Hopefully, rv22+ hardware with ultra-performant µ-architecture and with the latest silicon process will happen sooner than we expect. One less PI toxic lock and cleaner, _really standard_ assembly (the end game of much software).

0x000xca0xfe•1y ago
Yeah I can't wait for a performant RISC-V core. Runtime code generation is so easy for RISC-V. I have many ideas or projects where I'd like to use it but it feels kinda pointless when JITed RISC-V machine code on current hardware gets destroyed by any half-decent x86 PC or Mac running naive C code.
sylware•1y ago
Well, here are the tricks: interpreted rv64 assembly will be "slow"... actually "slower" than x86_64 native code... but in many execution contexts, for many pieces of software, here the first trick: the "slow" interpreted rv64 assembly machine code will be... "fast" enough... The 2nd trick: I have control on my rv64 machine interpreter, and I can write native x86_64 acceleration assembly along side of a rv64 reference implementation (I planned to do just that for my CPU renderer in my wayland compositor... actually I have already AVX2 code for some of that, even though the sweet spot is AVX512, but don't have the hardware for this, yet).
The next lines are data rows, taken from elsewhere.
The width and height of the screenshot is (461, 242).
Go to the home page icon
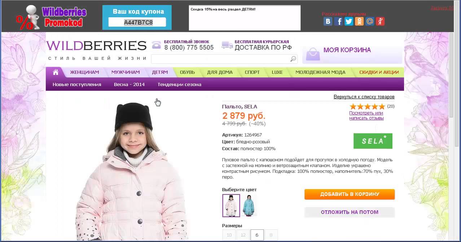56,72
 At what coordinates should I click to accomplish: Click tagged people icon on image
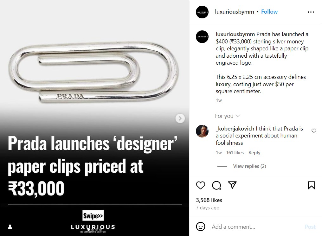10,227
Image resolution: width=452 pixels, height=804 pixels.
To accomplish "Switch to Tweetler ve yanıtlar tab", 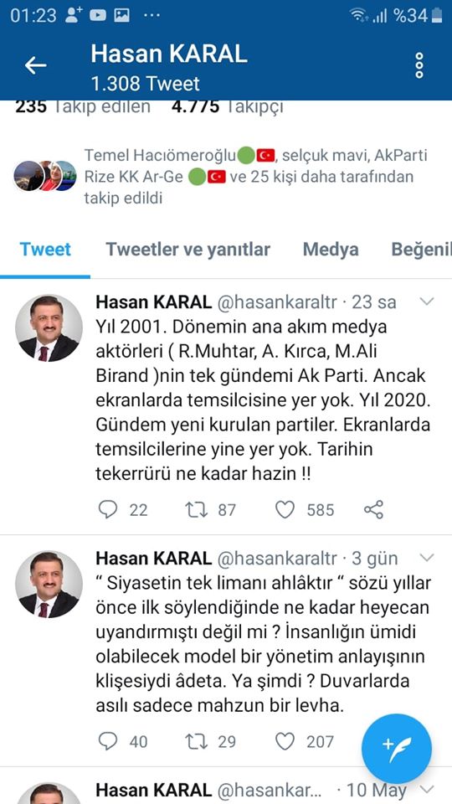I will click(188, 250).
And once we have this rv64 shiny hardware, certainly won't be a drop-in, but the distance to code will be minimal.

One important SDK thing: I am careful at using the smallest number of rv64 machine instructions (we tend to forget 'R' in "RISC-V" means 'R'educed...), and I use basic, really basic, C preprocessors instead of the assembler preprocessor in order to decouple the assembly code from a specific assembler preprocessor. I don't even use assembler pseudo-instructions, or ABI register names, neither compressed machine instructions.

On top of that: I don't use ELF, I use a super minimal executable/system interface dynamic shared library format of my own, omega idiotically simple, which I wrap in ELF binaries for transparent support. People have to come to realize, ELF complexity, for a executable/system interface dynamic shared library is utterly and completely obsolete, even a liability once you are looking for binary stability in time (cf games), proven over more than the last decade.